Records for locating displayed items
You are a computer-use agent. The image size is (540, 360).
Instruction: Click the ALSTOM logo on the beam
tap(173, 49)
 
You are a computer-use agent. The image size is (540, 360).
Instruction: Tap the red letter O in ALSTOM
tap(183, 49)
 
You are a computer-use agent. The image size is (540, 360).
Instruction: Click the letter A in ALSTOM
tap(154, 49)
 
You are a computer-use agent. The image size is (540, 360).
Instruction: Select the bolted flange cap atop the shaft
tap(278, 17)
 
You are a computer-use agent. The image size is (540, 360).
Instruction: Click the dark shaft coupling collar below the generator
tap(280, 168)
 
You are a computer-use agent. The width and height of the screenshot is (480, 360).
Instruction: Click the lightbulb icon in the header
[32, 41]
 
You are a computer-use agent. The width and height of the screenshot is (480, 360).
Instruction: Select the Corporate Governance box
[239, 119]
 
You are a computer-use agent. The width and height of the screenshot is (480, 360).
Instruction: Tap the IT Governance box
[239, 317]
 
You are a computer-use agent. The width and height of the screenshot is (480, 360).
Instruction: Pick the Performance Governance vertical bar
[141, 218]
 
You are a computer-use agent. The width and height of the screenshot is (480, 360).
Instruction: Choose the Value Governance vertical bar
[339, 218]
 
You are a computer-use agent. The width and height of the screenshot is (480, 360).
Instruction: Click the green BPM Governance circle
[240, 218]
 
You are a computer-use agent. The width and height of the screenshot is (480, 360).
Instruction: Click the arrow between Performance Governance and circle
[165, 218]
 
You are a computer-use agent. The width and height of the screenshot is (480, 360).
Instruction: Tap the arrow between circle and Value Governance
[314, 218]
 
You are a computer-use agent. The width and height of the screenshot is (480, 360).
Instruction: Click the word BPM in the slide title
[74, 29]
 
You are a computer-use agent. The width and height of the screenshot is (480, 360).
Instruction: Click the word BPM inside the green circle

(Exercise brief) Output every line of the rows above as a Markdown table with two columns, Number and Line. Number each line in order and omit blank lines.

(The output)
| Number | Line |
|---|---|
| 1 | You are a computer-use agent. The image size is (540, 360). |
| 2 | Instruction: Click the ALSTOM logo on the beam |
| 3 | tap(173, 49) |
| 4 | You are a computer-use agent. The image size is (540, 360). |
| 5 | Instruction: Tap the red letter O in ALSTOM |
| 6 | tap(183, 49) |
| 7 | You are a computer-use agent. The image size is (540, 360). |
| 8 | Instruction: Click the letter A in ALSTOM |
| 9 | tap(154, 49) |
| 10 | You are a computer-use agent. The image size is (540, 360). |
| 11 | Instruction: Select the bolted flange cap atop the shaft |
| 12 | tap(278, 17) |
| 13 | You are a computer-use agent. The image size is (540, 360). |
| 14 | Instruction: Click the dark shaft coupling collar below the generator |
| 15 | tap(280, 168) |
| 16 | You are a computer-use agent. The width and height of the screenshot is (480, 360). |
| 17 | Instruction: Click the lightbulb icon in the header |
| 18 | [32, 41] |
| 19 | You are a computer-use agent. The width and height of the screenshot is (480, 360). |
| 20 | Instruction: Select the Corporate Governance box |
| 21 | [239, 119] |
| 22 | You are a computer-use agent. The width and height of the screenshot is (480, 360). |
| 23 | Instruction: Tap the IT Governance box |
| 24 | [239, 317] |
| 25 | You are a computer-use agent. The width and height of the screenshot is (480, 360). |
| 26 | Instruction: Pick the Performance Governance vertical bar |
| 27 | [141, 218] |
| 28 | You are a computer-use agent. The width and height of the screenshot is (480, 360). |
| 29 | Instruction: Choose the Value Governance vertical bar |
| 30 | [339, 218] |
| 31 | You are a computer-use agent. The width and height of the screenshot is (480, 360). |
| 32 | Instruction: Click the green BPM Governance circle |
| 33 | [240, 218] |
| 34 | You are a computer-use agent. The width and height of the screenshot is (480, 360). |
| 35 | Instruction: Click the arrow between Performance Governance and circle |
| 36 | [165, 218] |
| 37 | You are a computer-use agent. The width and height of the screenshot is (480, 360). |
| 38 | Instruction: Tap the arrow between circle and Value Governance |
| 39 | [314, 218] |
| 40 | You are a computer-use agent. The width and height of the screenshot is (480, 360). |
| 41 | Instruction: Click the word BPM in the slide title |
| 42 | [74, 29] |
| 43 | You are a computer-use agent. The width and height of the screenshot is (480, 360). |
| 44 | Instruction: Click the word BPM inside the green circle |